On the Senate vote to overturn the FCC’s net neutrality decision: “We need to get some colleagues to help us on the other side of the aisle. I think some of our colleagues, who come from states that really understand technology, should join us in helping to fight for an open internet that would allow us to preserve the innovation that comes with not having fast and slow lanes and pricing that would thwart innovation, but so far we haven’t found one on the Republican side.”
On the T-Mobile and Sprint merger: “I think the thing that might be different from other previous discussions, other mergers, is these are not the top entity trying to consolidate the market but maybe some of the other players trying to gain foothold, but we’re going to review it. We’re going to look and see how that does affect consumers, let the public comment. If you’re the number one and you’re trying to buy the number two, that’s a pretty big question. If you’re three and four trying to merge to give competition to one and two, it might be a different conversation.”
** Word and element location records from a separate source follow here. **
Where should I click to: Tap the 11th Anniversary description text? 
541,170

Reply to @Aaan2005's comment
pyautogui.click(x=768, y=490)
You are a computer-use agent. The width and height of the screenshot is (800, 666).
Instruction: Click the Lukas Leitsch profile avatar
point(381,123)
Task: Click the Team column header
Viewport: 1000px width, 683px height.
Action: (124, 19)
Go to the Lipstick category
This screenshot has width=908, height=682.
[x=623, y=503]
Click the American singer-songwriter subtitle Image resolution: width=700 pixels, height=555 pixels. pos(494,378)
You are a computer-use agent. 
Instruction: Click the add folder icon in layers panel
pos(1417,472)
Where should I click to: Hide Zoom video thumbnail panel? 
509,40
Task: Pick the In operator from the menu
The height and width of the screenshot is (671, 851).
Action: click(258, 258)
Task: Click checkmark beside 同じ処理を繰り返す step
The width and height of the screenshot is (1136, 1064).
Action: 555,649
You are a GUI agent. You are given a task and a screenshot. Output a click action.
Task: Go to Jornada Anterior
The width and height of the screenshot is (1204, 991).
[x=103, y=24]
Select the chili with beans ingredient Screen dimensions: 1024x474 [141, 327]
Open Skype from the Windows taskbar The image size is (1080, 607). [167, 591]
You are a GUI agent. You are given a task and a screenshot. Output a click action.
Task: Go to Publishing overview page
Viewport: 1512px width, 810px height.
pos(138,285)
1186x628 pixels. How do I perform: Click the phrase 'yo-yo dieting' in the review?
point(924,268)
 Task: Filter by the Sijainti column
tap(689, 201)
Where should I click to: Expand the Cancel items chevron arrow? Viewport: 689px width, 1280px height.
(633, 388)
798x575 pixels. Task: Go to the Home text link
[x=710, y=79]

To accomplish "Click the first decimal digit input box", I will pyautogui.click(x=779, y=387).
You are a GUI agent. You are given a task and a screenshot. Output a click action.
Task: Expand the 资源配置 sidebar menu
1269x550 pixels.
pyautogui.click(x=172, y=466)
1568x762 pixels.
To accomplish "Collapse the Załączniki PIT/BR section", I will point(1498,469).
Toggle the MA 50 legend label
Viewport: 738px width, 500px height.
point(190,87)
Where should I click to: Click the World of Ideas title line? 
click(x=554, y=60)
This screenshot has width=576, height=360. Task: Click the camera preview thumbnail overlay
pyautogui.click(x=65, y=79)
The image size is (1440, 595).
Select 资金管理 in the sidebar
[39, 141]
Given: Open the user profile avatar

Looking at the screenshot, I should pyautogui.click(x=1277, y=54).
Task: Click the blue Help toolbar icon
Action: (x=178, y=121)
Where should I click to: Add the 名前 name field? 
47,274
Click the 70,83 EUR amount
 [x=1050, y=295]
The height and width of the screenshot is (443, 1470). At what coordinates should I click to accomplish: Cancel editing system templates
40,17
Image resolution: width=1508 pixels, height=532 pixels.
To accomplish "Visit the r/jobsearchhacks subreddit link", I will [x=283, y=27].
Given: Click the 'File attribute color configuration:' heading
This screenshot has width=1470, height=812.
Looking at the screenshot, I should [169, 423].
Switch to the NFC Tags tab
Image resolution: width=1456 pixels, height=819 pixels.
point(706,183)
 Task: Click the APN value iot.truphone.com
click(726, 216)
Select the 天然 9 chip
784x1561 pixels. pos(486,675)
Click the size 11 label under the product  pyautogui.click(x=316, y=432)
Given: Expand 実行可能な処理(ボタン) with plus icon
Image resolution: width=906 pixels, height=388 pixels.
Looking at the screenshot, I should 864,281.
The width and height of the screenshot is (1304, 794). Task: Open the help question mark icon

On her top tech issue: “I’m very concerned about our free and fair elections. I really am. I’m very concerned both from the perspective of the level of cybersecurity that we need to have to protect our elections from under hacking and undue influence. We’re now seeing government state-owned actors who are attacking things like our power grid … that really worries me. I want to get that right. I want to make sure that the United States, that people have confidence in our system and that they believe that their information is going to be protected.”